A little background on where this question is coming from. In my current .NET application I'm working on some features related to archiving a certain type of business entity called a "Project". Depending on the situation what has to be archived, and the exact actions involved in archiving can vary wildly. My basic idea is to create an entity called an ArchiveSchedule which basically stores data saying this kind of project should be archived after this amount of time.
I want to encapsulate my queries for selecting all the objects to archive and the commands for actually archiving off into their own objects that inherit from some common interfaces. There will be multiple archive queries(select items based on various properties, or whether they've been archived before and later restored, etc), and multiple archive commands(ie commands that send data to different interfaces, some that perform deletes, etc.). What I'm considering doing is including on the ArchiveSchedule, references to the actual .NET type corresponding to the query and command I want to use for this schedule. Then when I want to actually run the queries and commands I use reflection to build up the object and execute the command or query.
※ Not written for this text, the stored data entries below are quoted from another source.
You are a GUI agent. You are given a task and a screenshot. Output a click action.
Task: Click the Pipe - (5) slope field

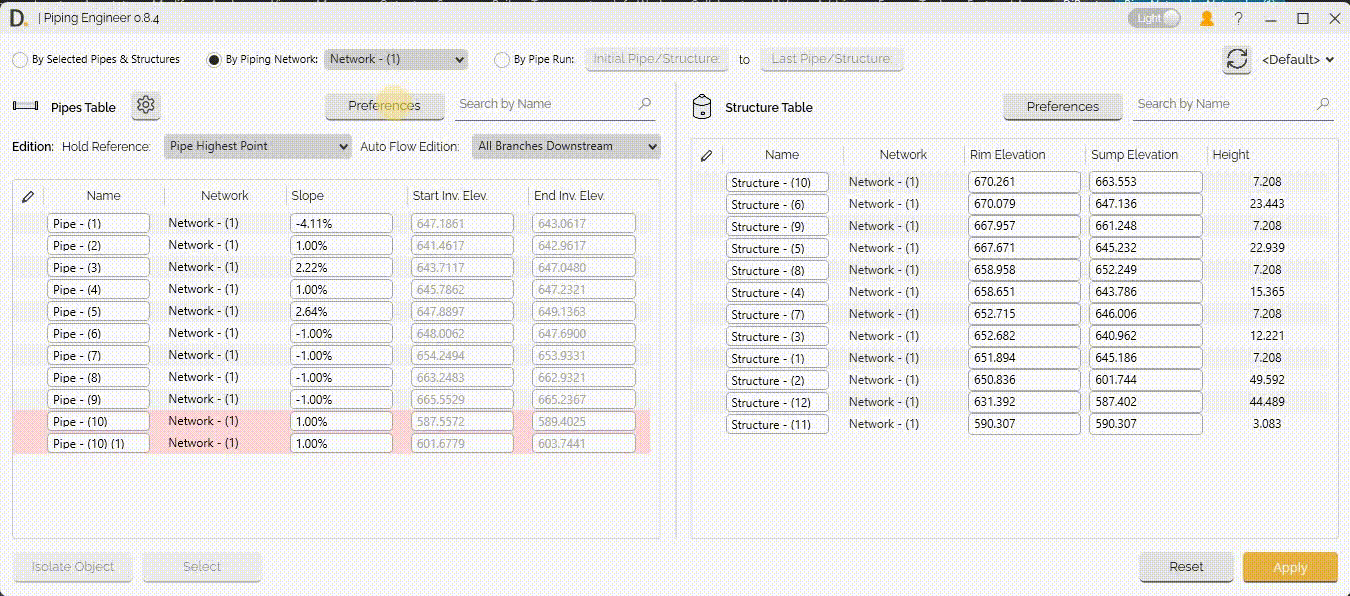click(x=341, y=311)
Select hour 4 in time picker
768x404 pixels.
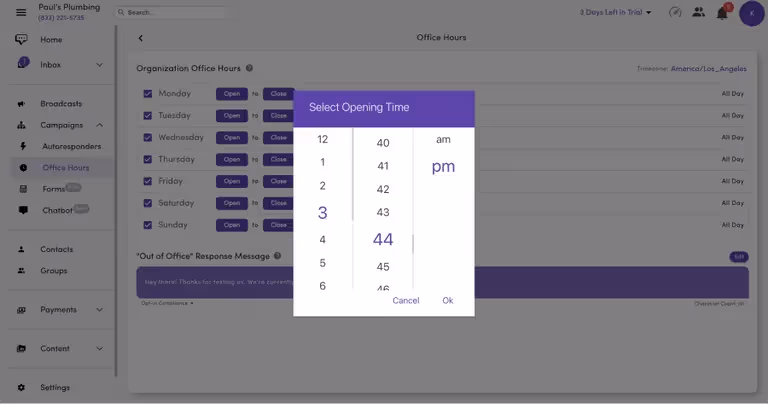tap(322, 239)
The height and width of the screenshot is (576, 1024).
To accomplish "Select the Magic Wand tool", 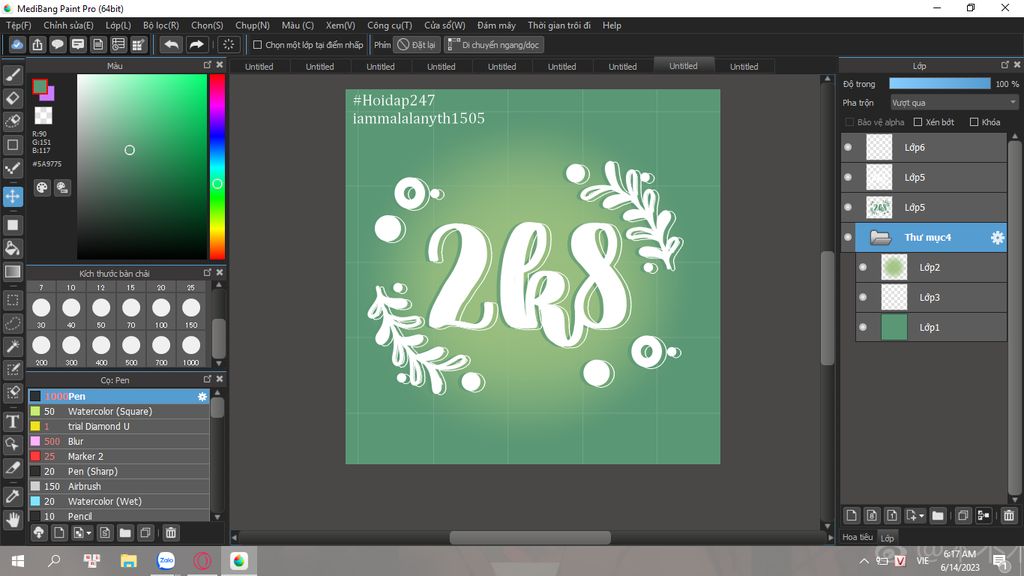I will point(13,346).
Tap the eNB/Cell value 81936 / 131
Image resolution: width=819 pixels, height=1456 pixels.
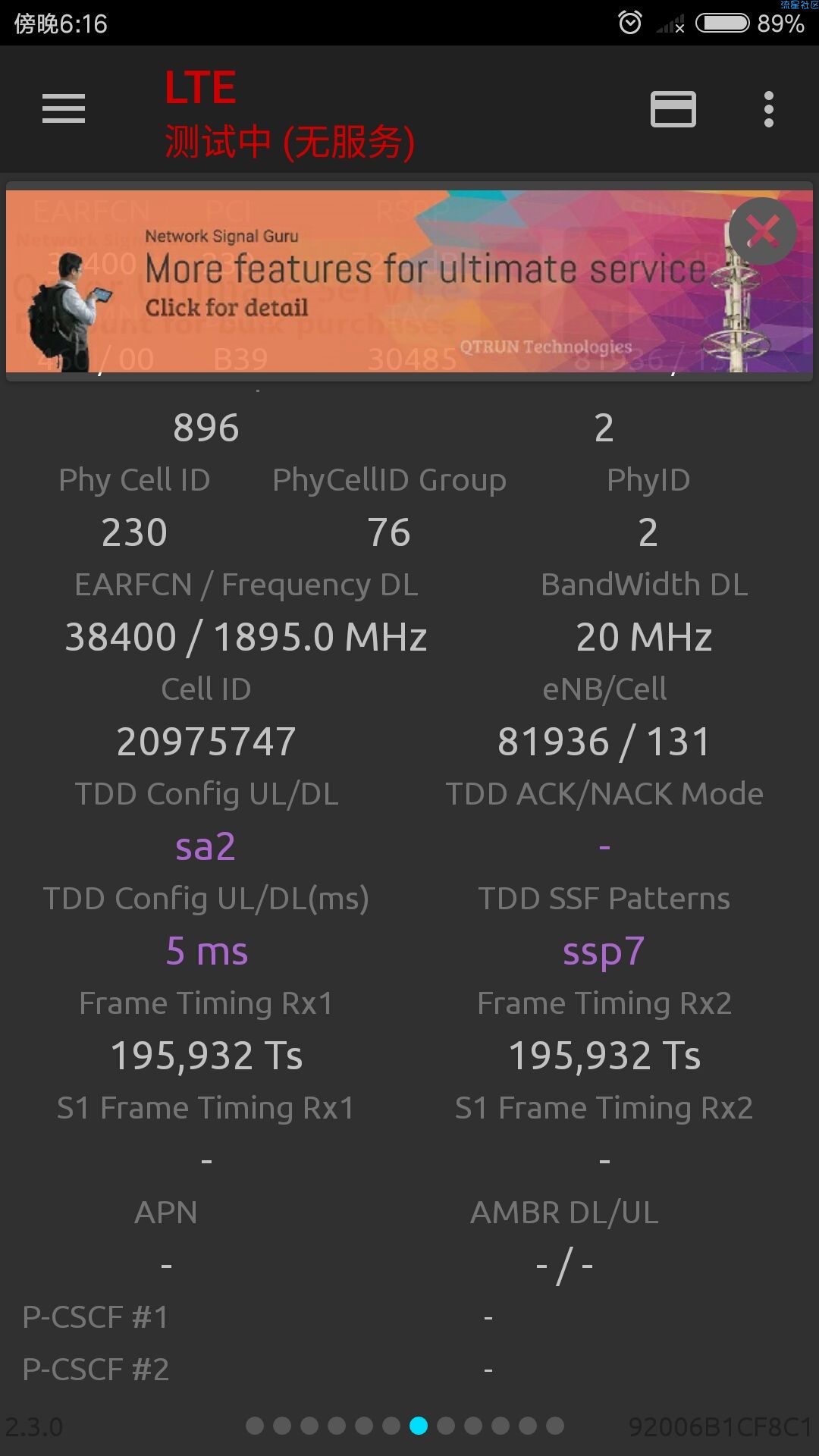click(x=604, y=742)
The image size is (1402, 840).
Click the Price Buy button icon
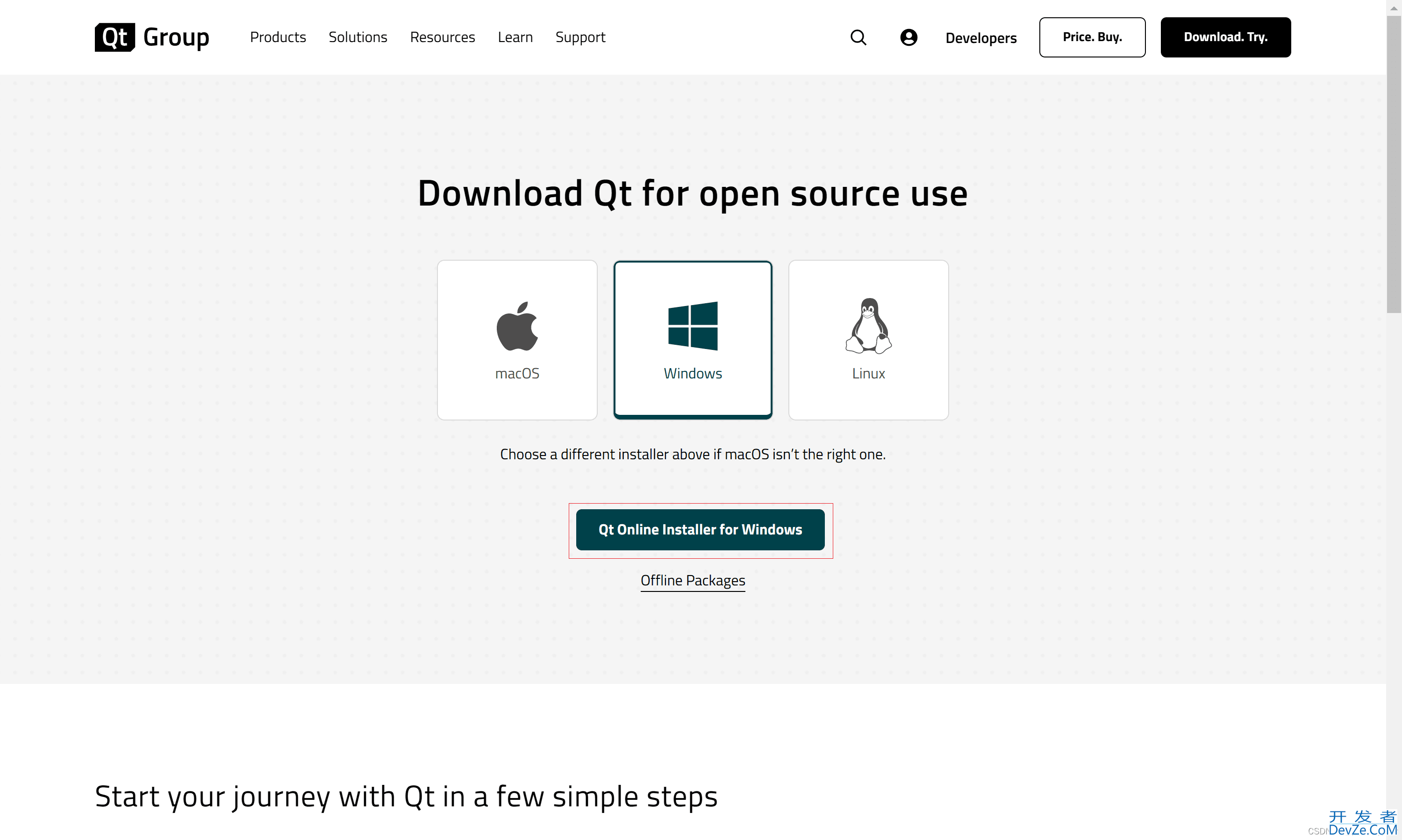(x=1092, y=37)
Is this basic strategy of storing type information in the database and then using reflection to create the objects and inject dependencies an antipattern? Or is there a better way to do it?
Note:I know there are some issues with just storing the type name or namespace, because those might change during refactoring, but I believe those could be mitigated fairly easily using a GuidAttribute on the class definition and storing the guid instead, so I'm curious if there are more fundamental issues beyond that.